This review will be in the form of a few seemingly unconnected random observations. Here goes:
- Pink Floyd are bracketed together with Yes and various others in the group of bands that punk had to happen to act as an antidote to (Steve Jones famously wore an I Hate Pink Floyd T-shirt). If you mark the advent of punk at 1976/1977 then it's certainly true that Yes's popularity had peaked well before this, but The Wall was released in 1979, so.....oh, I dunno. I might have had a point there, but I've forgotten what it was.
- Your clichéd progressive rock album has a small number of long meandering tunes on it; certainly something you could say of The Wall's predecessors Wish You Were Here and Animals, but actually The Wall is a series of quite concise songs (26 of them); Comfortably Numb at 6:21 is comfortably (you see what I did there) the longest song on the album.
- Roger Waters' son Harry provides the child's voice at the start of Goodbye Blue Sky.
- Another Brick In The Wall Part 2 is a perfect pop single (famously, the first UK number 1 single of the 1980s), and it's David Gilmour's loose-wristed funky guitar part that makes it. My old schoolfriend Mungo (no, that really was his name) was at the school that provided the kiddy choir.
- The film is a bit of a mixed bag; obviously the songs are great, and Bob Geldof isn't bad in a blank-faced sort of way as the central character, but the live-action sequences are just an interlude while you wait for more of Gerald Scarfe's jaw-dropping animation to come along. This is Goodbye Blue Sky, and this is Empty Spaces.
- It starts to get a little bit rock opera towards the end, round about the time of The Trial, not that I'm knocking a song which prominently features the word "defecate".
- Comfortably Numb is another one of these vital-signs litmus-test songs; if this doesn't do the hair-on-the-back-of-the-neck thing for you, then get yourself checked out. The Scissor Sisters' camp disco version should, if there's any justice in the world, result in the perpetrators having their large intestines pulled slowly out through their ears with a crochet hook throughout eternity.

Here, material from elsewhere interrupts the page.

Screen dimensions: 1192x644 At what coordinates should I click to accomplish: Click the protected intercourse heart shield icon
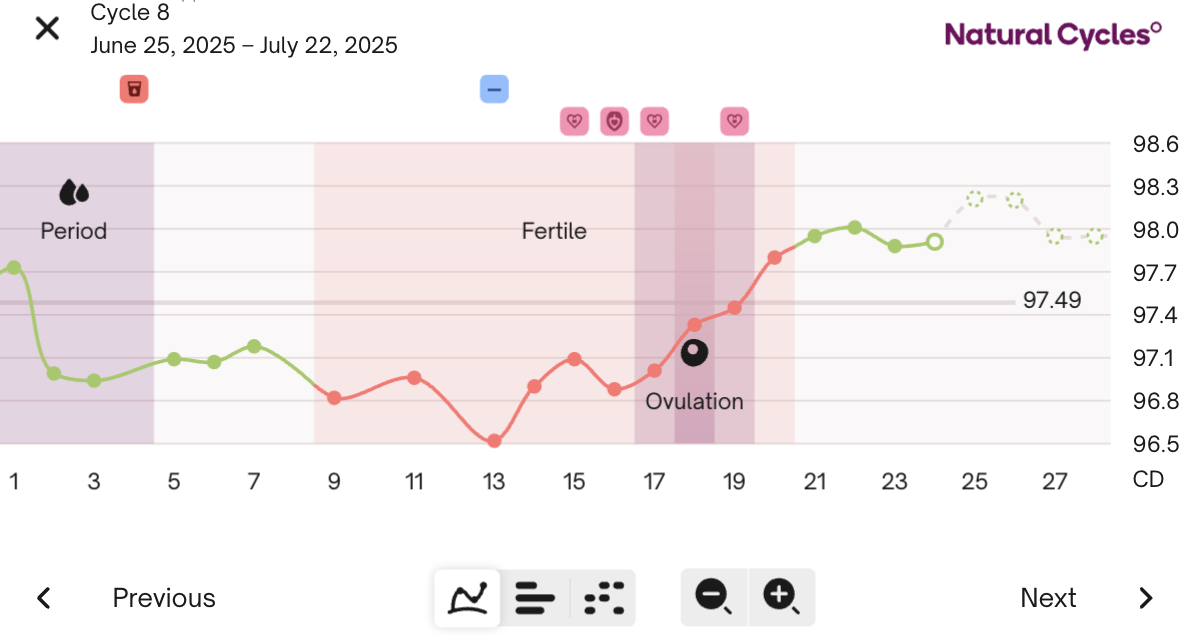(x=614, y=121)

- More than any other Floyd album this one features intelligent combined use of Waters and Gilmour's vocals - for instance Gilmour doing the lullaby bits in The Thin Ice and Mother and Waters doing the oh no, everything's fucked bits in the same songs, and of course Waters doing the verses and Gilmour the chorus in Comfortably Numb.
- Roger Waters dominated Pink Floyd's output increasingly throughout the 1970s, and this album is largely his brainchild. The single dominant event driving the creative juices here is Waters' father Eric's death in 1944 - Another Brick In The Wall Part 1, Vera and Bring The Boys Back Home reference it directly, as does most of Pink Floyd's next and last album The Final Cut in 1983 and the unreleased track When The Tigers Broke Free which was included on the compilation Echoes in 2001. Those are your actual "issues", right there.